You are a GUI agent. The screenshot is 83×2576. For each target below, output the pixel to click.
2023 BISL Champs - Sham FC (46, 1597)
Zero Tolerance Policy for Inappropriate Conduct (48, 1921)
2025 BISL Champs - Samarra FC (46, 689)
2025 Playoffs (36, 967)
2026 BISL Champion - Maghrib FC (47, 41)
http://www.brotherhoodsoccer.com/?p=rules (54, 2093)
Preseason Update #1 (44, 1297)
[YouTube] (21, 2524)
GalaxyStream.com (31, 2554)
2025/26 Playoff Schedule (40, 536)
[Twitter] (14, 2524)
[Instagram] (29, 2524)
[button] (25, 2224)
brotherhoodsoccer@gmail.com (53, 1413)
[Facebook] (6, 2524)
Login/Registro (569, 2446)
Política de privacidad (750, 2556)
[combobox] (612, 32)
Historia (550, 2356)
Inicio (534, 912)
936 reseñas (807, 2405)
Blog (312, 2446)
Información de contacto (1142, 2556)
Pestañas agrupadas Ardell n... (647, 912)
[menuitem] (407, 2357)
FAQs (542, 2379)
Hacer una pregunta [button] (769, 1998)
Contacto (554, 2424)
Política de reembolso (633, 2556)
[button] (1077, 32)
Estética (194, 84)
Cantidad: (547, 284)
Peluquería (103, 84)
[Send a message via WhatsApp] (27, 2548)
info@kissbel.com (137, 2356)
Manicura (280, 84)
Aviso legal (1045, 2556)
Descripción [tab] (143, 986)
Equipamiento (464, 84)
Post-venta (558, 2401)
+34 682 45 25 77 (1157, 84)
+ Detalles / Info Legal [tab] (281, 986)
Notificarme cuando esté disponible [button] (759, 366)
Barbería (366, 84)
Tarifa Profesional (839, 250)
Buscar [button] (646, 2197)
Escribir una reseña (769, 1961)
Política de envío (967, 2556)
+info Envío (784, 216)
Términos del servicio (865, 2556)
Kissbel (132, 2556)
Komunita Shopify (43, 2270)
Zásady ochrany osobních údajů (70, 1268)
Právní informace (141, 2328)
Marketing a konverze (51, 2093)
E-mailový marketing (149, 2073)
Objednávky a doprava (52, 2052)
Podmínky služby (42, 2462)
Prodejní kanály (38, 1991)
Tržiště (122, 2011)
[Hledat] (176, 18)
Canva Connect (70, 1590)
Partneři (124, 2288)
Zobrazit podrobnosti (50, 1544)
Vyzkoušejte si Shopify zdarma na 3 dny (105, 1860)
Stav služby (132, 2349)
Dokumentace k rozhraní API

### WHAT TO PRODUCE
Each line that has the word "BISL" counts once. How many such lines are in the data? Give the number alone.

### RESULT OF THE TASK
3